CADASIL: what component of the vessel wall is really a target for Notch 3 gene mutations?

Abstract

Cerebral Autosomal Dominant Arteriopathy with Subcortical Infarcts and Leukoencephalopathy (CADASIL) is a hereditary cerebrovascular disease leading to cognitive decline, dementia and recurrent strokes. The underlying angiopathy of the small vessels is characterized by basophilic degeneration of the media, Notch 3 protein accumulation in vessel wall and a unique type of ultrastructural deposits located nearby the basal lamina. In some cases of CADASIL, morphological changes similar to those observed in panarteritis nodosa (PAN) were found.
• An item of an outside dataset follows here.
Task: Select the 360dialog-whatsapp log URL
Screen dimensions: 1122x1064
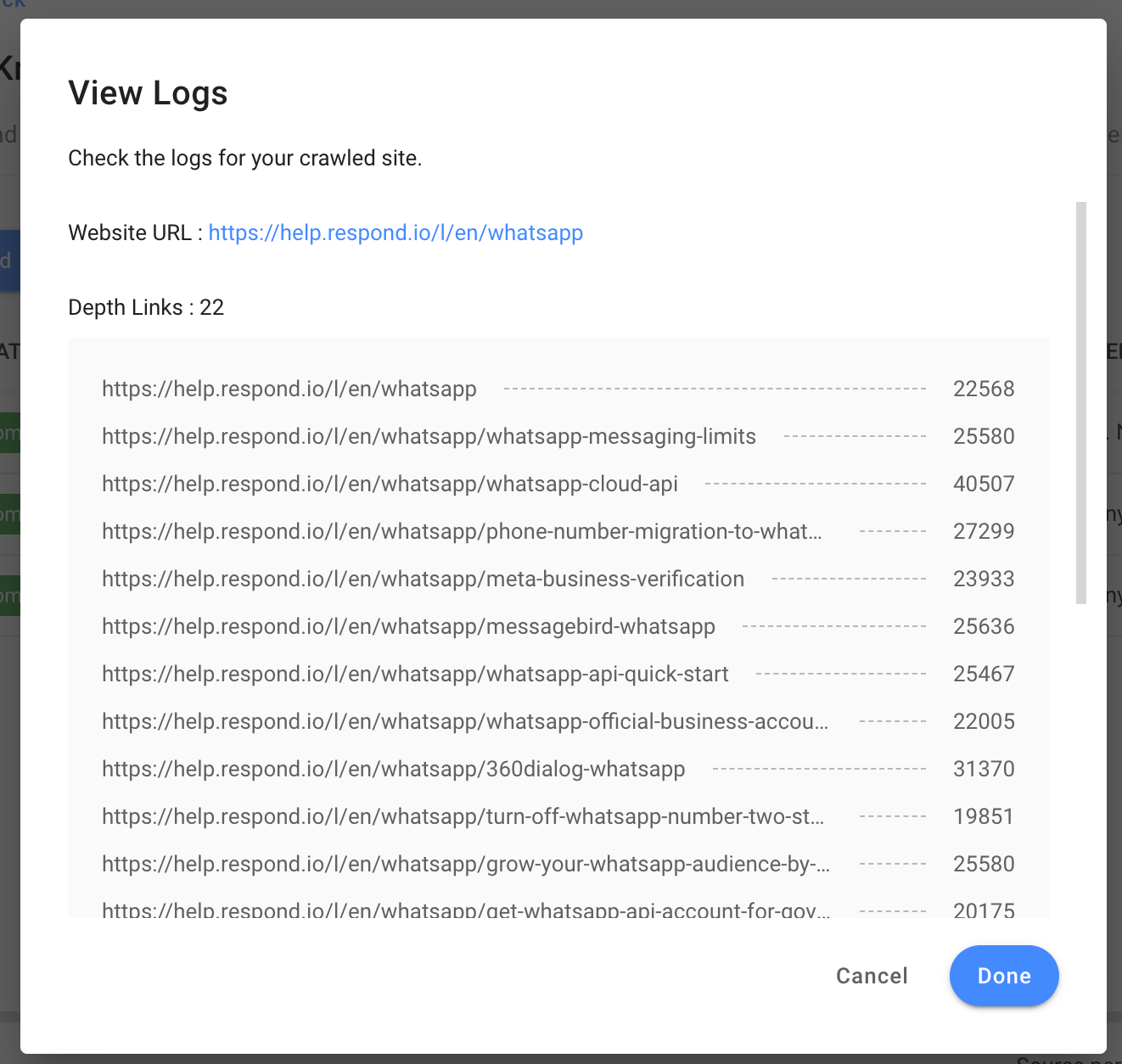Action: (393, 769)
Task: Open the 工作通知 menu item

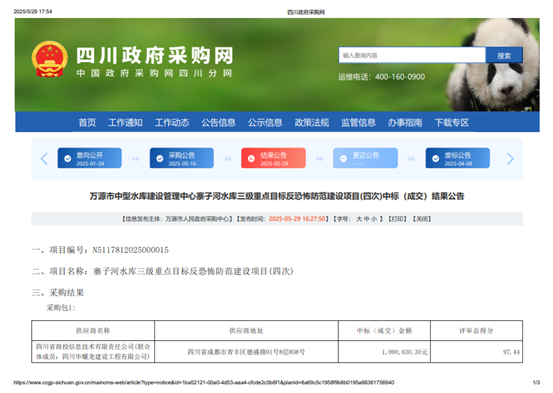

PAN-like changes manifested as fibrinoid necrosis of the tunica media and perivascular inflammatory infiltrates were found in arteries not only in the central nervous system but also in internal organs. Presence of PAN-like changes indicates that some autoimmunological mechanisms can participate in the CADASIL process. Although vascular smooth muscle cells seem to be a primary target of the pathogenic process triggered by mutations in Notch 3 gene they are probably not the only target. This article gives a brief overview on the morphologic spectrum of the vascular pathological changes in CADASIL and discusses some of the relevant mechanisms that lead from Notch 3 mutations to ischemic infarcts.